Tuesday, October 12, 2004

Raindrops keep falling on my head...

The British are understandably not typically particularly excited about rain. Years of washed out plans, raincovers at Wimbledon and hair that "goes fuzzy" mean that we're pretty much dissuaded of its charms. Just prior to my Aliyah in '96, I remember turning up for Shabbat dinner at a friend's, soaked to the skin and denouncing other members of the company as crazy for not wanting to join me in Israel. The prayer for rain, recited for the first time each year on Simchat Torah, was always said with a certain irony, having just spent a week having chicken soup diluted with rainwater in the Sukkah.
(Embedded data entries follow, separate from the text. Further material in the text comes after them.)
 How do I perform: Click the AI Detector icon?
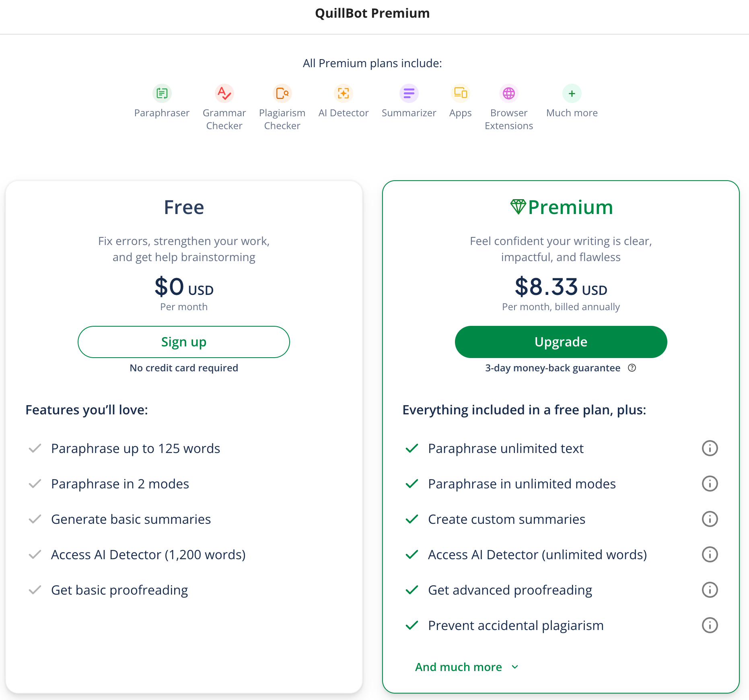coord(343,93)
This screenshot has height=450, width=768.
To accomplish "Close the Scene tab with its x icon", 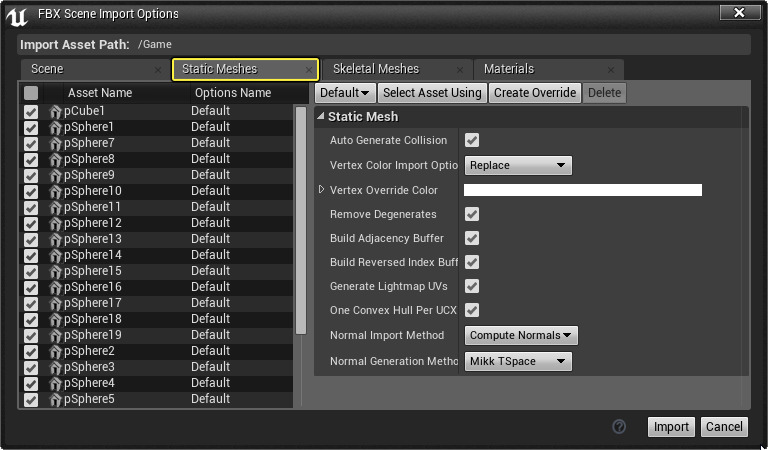I will click(x=158, y=70).
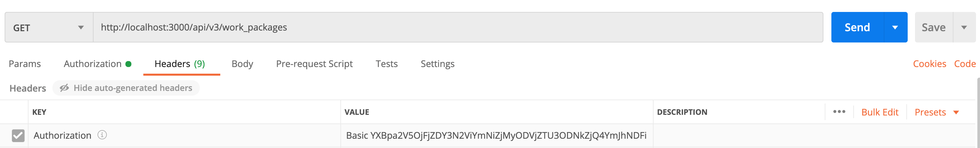
Task: Go to Pre-request Script tab
Action: coord(314,64)
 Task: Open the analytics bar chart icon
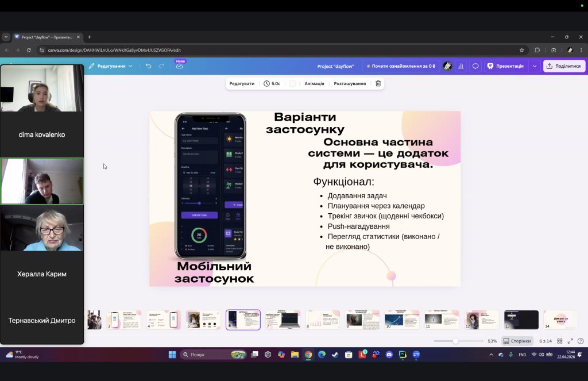461,66
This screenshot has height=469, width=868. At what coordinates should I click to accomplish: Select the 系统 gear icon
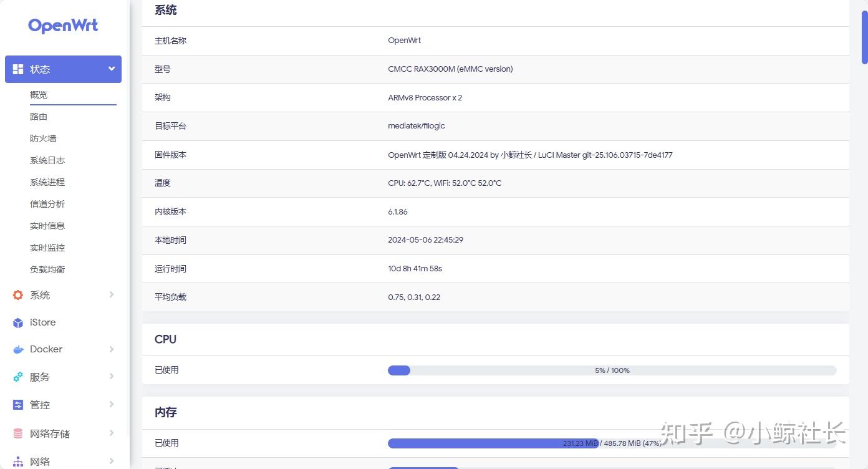click(17, 294)
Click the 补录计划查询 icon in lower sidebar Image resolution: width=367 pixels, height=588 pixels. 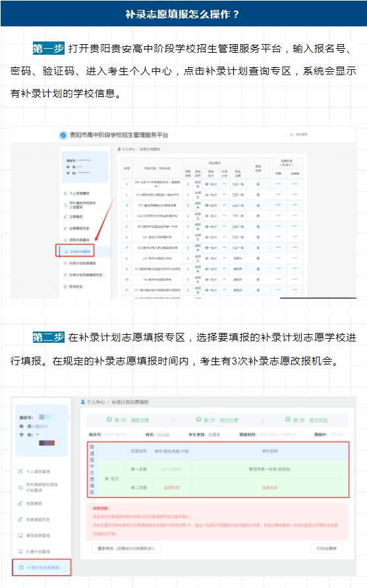(x=20, y=551)
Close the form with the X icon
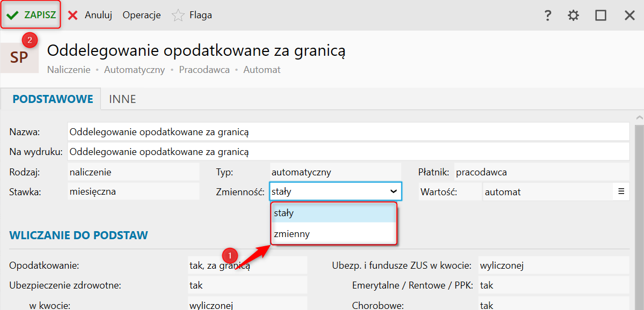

As a Brit based in Israel however, I have learned to see rainfall through very different eyes. There is something special about the first rainfall of the year, for which there is even a special name "Yoreh". It arrived yesterday as I walked out of my office. The intoxicating nature of such a rainfall, with the previous downpour a dim memory, is something which I love - I don't experience the reaction that I would have in England; to put up an umbrella and get indoors quickly, but rather luxuriate in the warm drops of lifebringing water, letting them wet my hair and roll down my face. The first rain has a wonderful smell of wet dust and damp vegetation, symbolising the end of summer and the start of what will hopefully be a replenishing wet season.

The sight of the Kinneret in the dry years is pretty pitiful. Last year, the sight of it full almost to overflowing as we cycled around it at Pesach, was truly gladdening. Hopefully the early rains, so soon after we once again began adding "Mashiv HaRuach uMorid HaGashem" to our prayers, is a good portent for things to come.